A draft bill (7822/00) relating to the issuance of covered bonds was recently deposited to implement EU Directive 2019/2162/EU 1 into Luxembourg law.
The EU directive establishes an EU-wide framework for covered bonds, which strengthens investor protection rules regarding the requirements for:
the issuance of covered bonds;
the structural characteristics of covered bonds;
the public supervision of covered bonds; and
publication obligations relating to covered bonds.

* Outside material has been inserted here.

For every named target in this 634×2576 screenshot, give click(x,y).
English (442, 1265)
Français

The existing legal framework for covered bonds in Luxembourg already largely complies with the EU directive's requirements. Nevertheless, the draft bill introduces several innovations. Notably, it introduces a product-centric approach to the issuance of covered bonds by allowing all Luxembourg credit institutions to issue such covered bonds within certain limits.
It will no longer be required to establish a dedicated credit institution ('Spezialbankenprinzip') to issue covered bonds, although the specific regime of dedicated banks issuing covered bonds will continue to exist.
The draft bill provides for two categories of covered bond:
covered bonds under general law (ie, national covered bonds); and
covered bonds which meet the additional specific requirements which arise from the EU directive and which will be able to use the label 'European Covered Bond'.
Covered bonds are generally considered sources of stable refinancing, even in tense market conditions. Access to this activity will enable issuing credit institutions to diversify their sources of financing and strengthen their resilience to market shocks, thus contributing to the stability of such institutions and the Luxembourg banking system in general.
(1) EU Directive 2019/2162/EU on the issue of covered bonds and covered bond public supervision and amending EU Directives 2009/65/EC and 2014/59/EU and EU Regulation 2019/2160 amending EU Regulation 575/2013 as regards exposures in the form of covered bonds.